The request: Shift every coordinate in the answers up by 58, and write out again everything from the line containing "Task: Select customer number in first row" through the last line, requests included, with the pictures omitted.

————

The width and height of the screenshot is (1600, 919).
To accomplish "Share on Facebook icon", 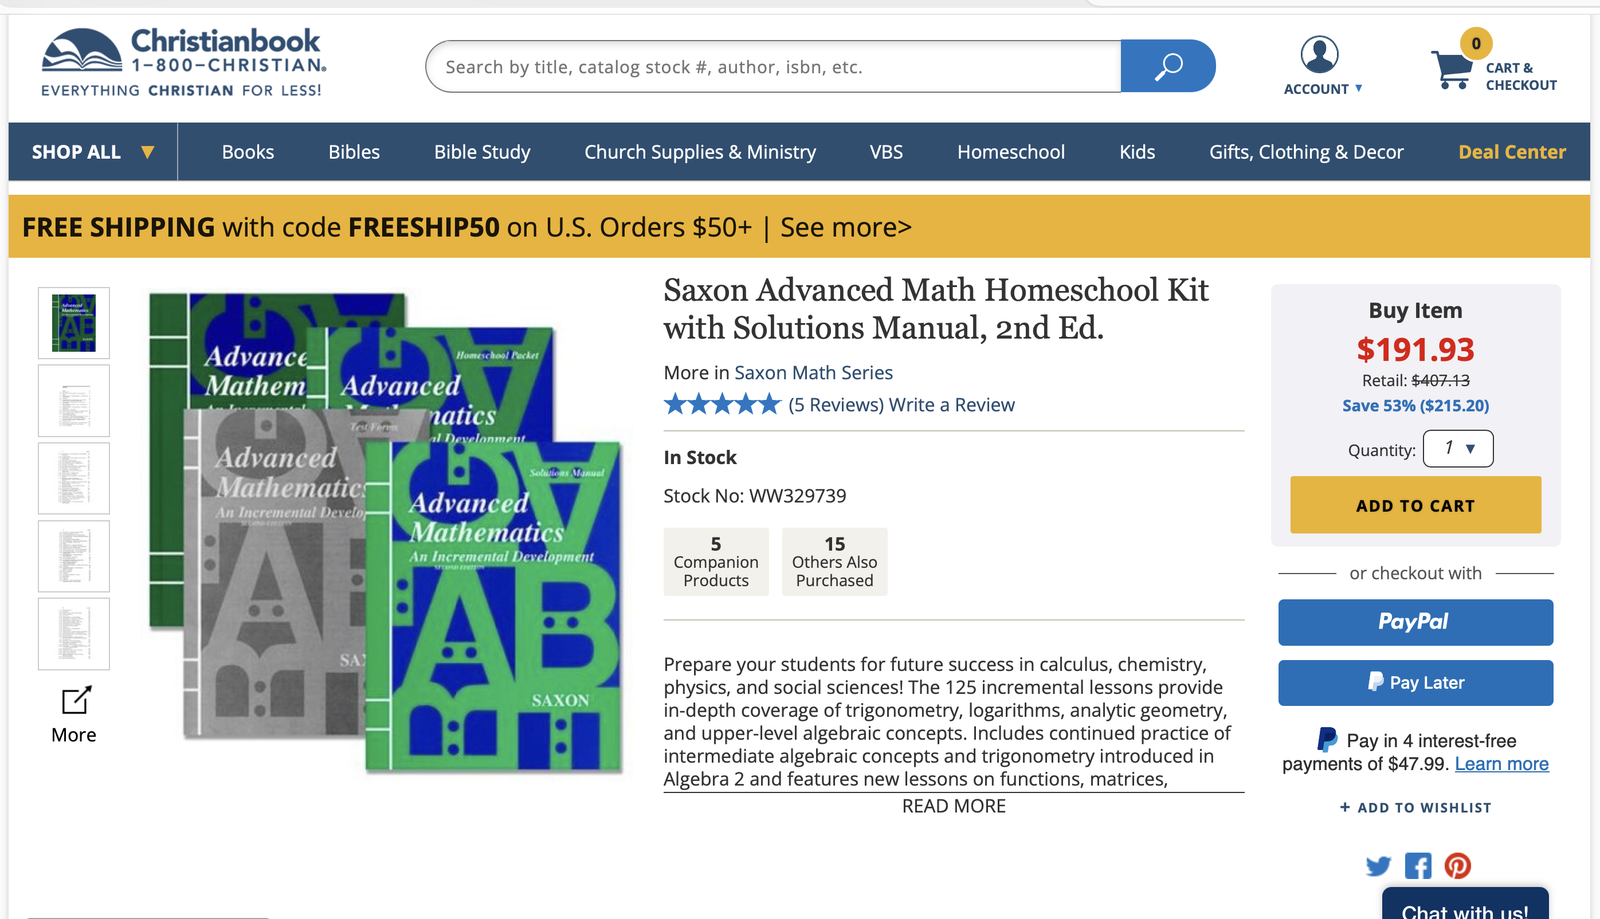I will coord(1418,866).
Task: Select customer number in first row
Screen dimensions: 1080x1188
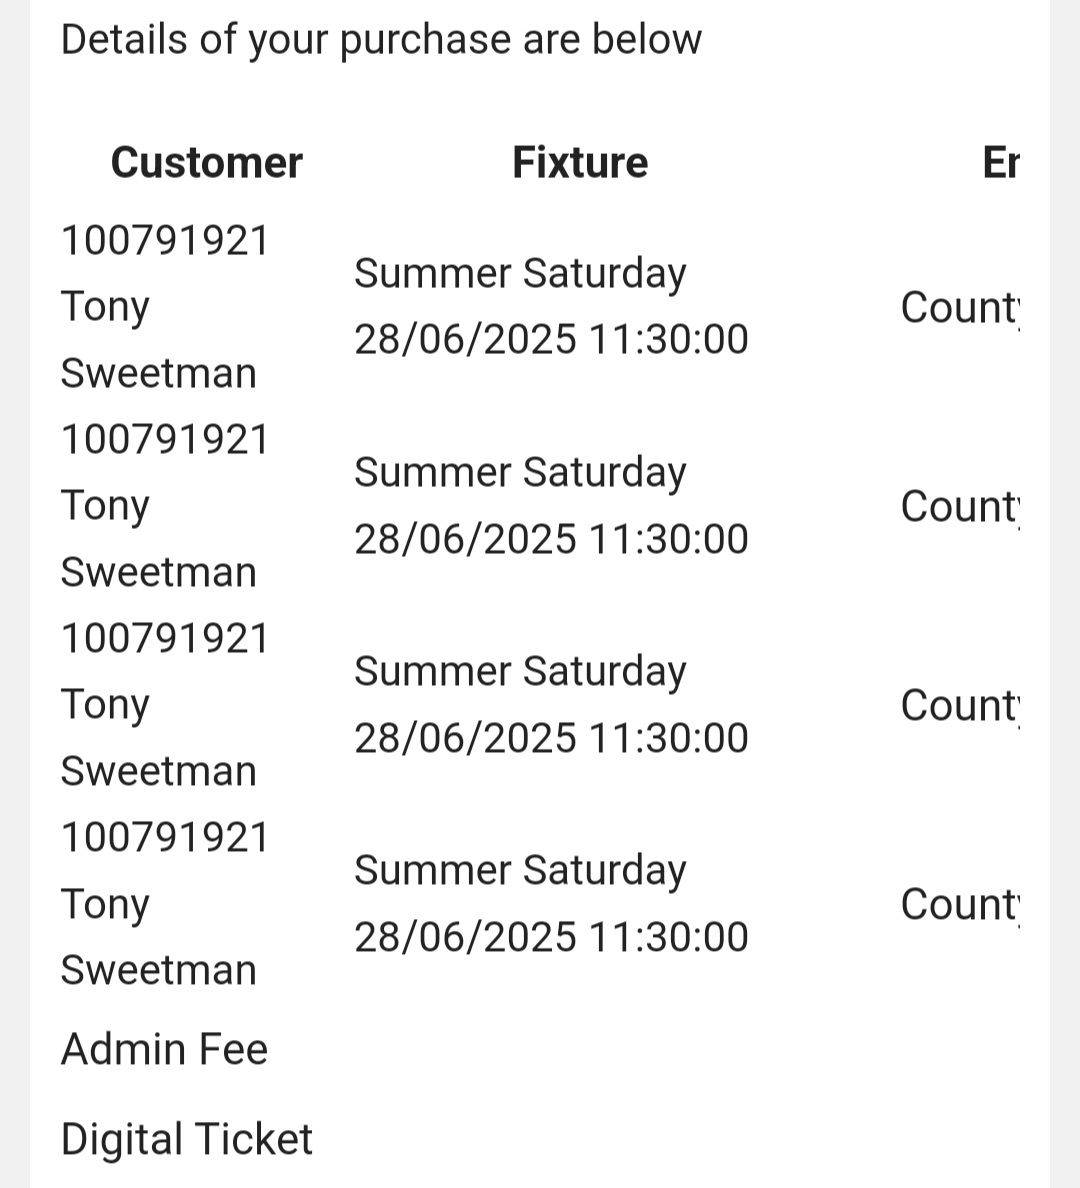Action: [164, 241]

————

Full answer:
Task: Select customer number in first row
Screen dimensions: 1080x1188
Action: [222, 299]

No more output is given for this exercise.